Zhang C T, Zhang Z, He Z
Department of Physics, Tianjin University, China.
J Protein Chem. 1998 Apr;17(3):261-72. doi: 10.1023/a:1022588803017.
The prediction of the secondary structural contents (those of alpha-helix and beta-strand) of a globular protein is of great use in the prediction of protein structure. In this paper, a new prediction algorithm has been proposed based on Chou's database [Chou (1995), Proteins 21, 319-344]. The new algorithm is an improved multiple linear regression method, taking into account the nonlinear and coupling terms of the frequencies of different amino acids and the length of the protein. The prediction is also based on the structural classes of proteins, but instead of four classes, only three classes are considered, the alpha class, beta class, and the mixed alpha+beta and alpha/beta class or simply the alphabeta class. Thus the ambiguity that usually occurs between alpha+beta proteins and alpha/beta proteins is eliminated. A resubstitution examination for the algorithm shows that the average absolute errors are 0.040 and 0.035 for the prediction of alpha-helix content and beta-strand content, respectively. An examination of cross-validation, the jackknife analysis, shows that the average absolute errors are 0.051 and 0.045 for the prediction of alpha-helix content and beta-strand content, respectively. Both examinations indicate the self-consistency and the extrapolating effectiveness of the new algorithm. Compared with other methods, ours has the merits of simplicity and convenience for use, as well as high prediction accuracy. By incorporating the prediction of the structural classes, the only input of our method is the amino acid composition and the length of the protein to be predicted.
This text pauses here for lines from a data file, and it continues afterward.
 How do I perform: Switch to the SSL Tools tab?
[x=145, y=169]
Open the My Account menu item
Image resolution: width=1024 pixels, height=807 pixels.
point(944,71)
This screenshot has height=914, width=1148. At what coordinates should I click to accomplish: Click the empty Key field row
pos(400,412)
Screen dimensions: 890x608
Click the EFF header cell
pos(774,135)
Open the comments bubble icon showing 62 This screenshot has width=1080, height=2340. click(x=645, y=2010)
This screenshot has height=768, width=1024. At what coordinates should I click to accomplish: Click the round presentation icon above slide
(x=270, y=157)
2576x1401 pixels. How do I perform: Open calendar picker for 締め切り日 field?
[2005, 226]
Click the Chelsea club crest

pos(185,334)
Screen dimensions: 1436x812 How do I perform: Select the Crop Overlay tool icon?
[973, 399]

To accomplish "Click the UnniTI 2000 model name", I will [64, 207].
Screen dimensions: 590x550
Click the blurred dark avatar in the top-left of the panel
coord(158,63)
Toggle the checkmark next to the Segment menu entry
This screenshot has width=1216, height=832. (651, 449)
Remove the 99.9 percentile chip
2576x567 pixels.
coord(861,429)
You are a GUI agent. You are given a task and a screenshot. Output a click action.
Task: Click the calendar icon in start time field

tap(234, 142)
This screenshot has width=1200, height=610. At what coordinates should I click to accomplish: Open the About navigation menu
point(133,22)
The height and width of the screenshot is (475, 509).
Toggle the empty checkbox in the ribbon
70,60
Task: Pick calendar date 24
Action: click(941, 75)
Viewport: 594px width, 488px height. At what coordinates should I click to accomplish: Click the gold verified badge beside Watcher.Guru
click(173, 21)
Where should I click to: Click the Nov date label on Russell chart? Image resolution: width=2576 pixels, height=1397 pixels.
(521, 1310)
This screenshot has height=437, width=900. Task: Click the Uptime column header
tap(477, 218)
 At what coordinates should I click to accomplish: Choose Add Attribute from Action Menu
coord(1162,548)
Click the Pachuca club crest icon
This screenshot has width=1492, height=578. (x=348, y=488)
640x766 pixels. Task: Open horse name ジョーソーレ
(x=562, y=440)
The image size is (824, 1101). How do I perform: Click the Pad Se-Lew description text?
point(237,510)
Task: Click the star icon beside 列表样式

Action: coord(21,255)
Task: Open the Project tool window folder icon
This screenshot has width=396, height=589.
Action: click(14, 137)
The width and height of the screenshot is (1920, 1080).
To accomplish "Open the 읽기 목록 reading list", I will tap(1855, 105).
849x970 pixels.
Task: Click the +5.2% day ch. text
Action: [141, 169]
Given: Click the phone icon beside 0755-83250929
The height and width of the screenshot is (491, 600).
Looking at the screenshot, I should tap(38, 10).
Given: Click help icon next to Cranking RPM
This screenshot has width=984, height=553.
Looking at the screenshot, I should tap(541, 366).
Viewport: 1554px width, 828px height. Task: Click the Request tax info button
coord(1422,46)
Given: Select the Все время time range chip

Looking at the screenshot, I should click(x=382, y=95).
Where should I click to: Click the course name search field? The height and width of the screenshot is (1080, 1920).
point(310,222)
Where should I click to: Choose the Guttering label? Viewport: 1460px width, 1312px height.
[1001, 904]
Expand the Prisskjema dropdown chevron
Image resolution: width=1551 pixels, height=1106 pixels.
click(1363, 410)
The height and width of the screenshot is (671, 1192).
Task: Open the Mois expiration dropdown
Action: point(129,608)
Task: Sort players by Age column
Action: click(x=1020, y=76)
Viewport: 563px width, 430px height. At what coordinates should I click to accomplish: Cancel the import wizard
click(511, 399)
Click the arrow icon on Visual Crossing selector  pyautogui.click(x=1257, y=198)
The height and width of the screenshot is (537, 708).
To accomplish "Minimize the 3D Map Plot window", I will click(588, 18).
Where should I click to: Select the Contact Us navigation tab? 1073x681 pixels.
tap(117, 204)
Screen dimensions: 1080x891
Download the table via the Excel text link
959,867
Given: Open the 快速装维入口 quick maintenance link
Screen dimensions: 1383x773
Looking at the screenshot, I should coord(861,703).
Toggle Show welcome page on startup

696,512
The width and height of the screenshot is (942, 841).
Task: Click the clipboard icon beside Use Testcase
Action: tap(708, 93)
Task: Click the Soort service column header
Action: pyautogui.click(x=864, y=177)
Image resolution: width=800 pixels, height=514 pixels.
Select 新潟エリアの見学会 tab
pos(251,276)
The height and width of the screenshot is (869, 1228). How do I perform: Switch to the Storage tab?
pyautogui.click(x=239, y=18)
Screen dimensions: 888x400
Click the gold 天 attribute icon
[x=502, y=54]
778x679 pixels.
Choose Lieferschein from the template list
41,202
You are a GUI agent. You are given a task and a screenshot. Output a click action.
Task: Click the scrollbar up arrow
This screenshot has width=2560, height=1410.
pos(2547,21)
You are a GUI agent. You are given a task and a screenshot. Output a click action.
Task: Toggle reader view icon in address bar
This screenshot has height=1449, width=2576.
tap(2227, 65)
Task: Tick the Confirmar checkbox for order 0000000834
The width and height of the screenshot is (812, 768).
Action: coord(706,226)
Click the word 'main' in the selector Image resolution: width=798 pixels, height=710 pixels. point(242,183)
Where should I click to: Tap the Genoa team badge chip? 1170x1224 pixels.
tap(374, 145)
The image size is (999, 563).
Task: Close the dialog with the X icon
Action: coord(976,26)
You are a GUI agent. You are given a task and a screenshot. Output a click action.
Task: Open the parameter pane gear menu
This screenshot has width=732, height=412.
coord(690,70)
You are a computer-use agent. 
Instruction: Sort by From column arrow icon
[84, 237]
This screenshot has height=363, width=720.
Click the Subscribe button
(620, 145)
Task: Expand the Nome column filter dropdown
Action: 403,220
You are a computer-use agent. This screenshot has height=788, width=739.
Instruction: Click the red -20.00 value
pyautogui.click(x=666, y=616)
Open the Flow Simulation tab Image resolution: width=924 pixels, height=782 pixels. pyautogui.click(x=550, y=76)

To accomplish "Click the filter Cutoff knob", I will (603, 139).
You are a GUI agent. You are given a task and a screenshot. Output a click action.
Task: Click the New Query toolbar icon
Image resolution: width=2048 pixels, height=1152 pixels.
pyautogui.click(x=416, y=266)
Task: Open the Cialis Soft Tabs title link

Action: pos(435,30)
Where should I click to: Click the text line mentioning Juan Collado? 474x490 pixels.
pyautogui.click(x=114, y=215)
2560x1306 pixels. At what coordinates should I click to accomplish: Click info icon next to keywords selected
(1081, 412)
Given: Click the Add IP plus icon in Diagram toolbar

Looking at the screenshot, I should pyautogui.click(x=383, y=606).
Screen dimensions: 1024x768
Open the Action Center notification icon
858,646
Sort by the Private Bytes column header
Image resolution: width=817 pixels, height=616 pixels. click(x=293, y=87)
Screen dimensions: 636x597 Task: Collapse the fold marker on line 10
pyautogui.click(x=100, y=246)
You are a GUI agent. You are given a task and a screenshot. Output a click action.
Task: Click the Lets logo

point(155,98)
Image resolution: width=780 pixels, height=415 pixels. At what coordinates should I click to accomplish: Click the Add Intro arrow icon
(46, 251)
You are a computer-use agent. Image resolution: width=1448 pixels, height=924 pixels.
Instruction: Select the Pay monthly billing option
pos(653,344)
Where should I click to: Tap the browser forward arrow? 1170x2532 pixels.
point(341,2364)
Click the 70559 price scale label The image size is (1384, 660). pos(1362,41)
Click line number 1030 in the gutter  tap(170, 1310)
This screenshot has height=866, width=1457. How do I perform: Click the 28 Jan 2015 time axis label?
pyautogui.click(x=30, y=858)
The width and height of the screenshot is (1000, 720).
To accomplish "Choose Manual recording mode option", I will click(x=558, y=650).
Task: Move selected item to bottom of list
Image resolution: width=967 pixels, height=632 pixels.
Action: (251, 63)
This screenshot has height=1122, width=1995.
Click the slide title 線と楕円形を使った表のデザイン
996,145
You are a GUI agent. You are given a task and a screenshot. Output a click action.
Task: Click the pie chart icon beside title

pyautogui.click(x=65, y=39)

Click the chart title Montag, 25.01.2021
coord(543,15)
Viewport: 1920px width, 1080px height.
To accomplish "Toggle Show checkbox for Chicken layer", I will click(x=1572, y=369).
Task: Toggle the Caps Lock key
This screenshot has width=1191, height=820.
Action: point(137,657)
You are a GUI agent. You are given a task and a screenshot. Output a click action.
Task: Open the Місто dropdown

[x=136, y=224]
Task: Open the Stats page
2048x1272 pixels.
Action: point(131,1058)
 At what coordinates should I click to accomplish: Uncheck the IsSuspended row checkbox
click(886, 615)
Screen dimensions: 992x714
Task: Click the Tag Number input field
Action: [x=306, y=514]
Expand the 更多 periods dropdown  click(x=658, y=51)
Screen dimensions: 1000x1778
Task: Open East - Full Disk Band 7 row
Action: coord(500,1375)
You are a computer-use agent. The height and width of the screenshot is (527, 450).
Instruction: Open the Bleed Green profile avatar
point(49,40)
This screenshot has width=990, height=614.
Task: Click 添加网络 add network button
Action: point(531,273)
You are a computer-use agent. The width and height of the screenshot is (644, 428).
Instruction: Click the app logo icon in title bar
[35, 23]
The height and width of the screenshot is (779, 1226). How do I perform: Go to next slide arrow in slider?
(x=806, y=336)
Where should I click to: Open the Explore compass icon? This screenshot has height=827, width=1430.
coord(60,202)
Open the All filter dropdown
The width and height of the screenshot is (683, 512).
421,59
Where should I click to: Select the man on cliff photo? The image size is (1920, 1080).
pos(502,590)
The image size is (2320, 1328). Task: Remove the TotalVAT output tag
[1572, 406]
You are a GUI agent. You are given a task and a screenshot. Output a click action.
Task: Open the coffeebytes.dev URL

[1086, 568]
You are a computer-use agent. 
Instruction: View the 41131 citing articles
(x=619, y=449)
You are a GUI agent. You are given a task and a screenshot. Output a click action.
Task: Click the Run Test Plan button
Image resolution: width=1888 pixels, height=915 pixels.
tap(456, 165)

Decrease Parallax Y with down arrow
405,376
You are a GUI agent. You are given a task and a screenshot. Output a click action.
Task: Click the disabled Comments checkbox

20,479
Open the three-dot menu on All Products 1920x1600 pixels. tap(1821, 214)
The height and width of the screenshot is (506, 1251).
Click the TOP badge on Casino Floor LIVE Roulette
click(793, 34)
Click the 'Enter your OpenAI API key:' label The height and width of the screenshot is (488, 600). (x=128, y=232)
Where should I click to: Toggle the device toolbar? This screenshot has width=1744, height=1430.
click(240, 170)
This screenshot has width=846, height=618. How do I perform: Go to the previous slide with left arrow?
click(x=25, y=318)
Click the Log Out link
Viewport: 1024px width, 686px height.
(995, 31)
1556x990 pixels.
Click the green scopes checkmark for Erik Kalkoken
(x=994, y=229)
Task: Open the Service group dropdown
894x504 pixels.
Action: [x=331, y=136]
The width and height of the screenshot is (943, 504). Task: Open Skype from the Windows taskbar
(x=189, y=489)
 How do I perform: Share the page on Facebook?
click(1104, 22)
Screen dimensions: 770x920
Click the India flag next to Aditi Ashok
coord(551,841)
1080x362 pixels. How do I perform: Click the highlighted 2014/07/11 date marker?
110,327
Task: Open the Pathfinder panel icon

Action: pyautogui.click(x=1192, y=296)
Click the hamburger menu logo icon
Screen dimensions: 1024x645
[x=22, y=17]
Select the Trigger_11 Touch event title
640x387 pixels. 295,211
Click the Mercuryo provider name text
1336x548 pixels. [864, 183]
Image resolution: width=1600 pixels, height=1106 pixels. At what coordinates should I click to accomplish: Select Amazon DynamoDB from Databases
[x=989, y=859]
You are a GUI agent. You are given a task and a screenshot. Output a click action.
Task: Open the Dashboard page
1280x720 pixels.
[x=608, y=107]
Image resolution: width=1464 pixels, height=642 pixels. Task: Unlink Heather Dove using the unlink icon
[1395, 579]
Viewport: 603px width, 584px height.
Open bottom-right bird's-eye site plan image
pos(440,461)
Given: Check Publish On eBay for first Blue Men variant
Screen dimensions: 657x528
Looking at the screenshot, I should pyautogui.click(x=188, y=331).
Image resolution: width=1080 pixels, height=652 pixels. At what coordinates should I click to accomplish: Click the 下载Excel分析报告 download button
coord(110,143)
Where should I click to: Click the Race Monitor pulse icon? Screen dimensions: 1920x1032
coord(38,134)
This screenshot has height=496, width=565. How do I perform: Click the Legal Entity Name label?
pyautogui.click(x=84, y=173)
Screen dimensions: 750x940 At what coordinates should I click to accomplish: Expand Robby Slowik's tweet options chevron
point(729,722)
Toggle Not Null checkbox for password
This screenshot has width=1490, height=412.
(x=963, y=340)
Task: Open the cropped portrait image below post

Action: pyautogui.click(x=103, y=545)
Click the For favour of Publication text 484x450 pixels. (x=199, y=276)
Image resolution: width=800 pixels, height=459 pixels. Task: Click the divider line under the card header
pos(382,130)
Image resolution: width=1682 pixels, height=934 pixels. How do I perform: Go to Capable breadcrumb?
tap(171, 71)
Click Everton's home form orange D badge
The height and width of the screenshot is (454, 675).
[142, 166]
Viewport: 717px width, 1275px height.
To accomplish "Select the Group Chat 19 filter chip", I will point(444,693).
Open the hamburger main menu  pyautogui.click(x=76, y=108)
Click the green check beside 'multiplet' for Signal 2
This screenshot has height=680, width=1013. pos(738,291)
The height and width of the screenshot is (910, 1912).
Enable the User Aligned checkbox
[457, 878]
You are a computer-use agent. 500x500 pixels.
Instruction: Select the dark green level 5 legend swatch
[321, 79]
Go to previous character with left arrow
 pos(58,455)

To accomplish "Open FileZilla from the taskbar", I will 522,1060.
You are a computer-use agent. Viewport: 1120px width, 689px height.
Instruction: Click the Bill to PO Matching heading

预测球状蛋白质的二级结构含量(α螺旋和β链的含量)对于蛋白质结构预测非常有用。本文基于周(Chou)的数据库[Chou(1995),《蛋白质》21,319 - 344]提出了一种新的预测算法。新算法是一种改进的多元线性回归方法,考虑了不同氨基酸频率的非线性和耦合项以及蛋白质的长度。预测也是基于蛋白质的结构类别,但不是考虑四类,而是只考虑三类,即α类、β类以及混合的α + β和α/β类(或简称为αβ类)。这样就消除了通常在α + β蛋白质和α/β蛋白质之间出现的模糊性。对该算法的重新代入检验表明,预测α螺旋含量和β链含量的平均绝对误差分别为0.040和0.035。交叉验证检验,即留一法分析表明,预测α螺旋含量和β链含量的平均绝对误差分别为0.051和0.045。这两种检验都表明了新算法的自洽性和外推有效性。与其他方法相比,我们的方法具有使用简单方便以及预测准确性高的优点。通过纳入结构类别的预测,我们方法唯一的输入是待预测蛋白质的氨基酸组成和长度。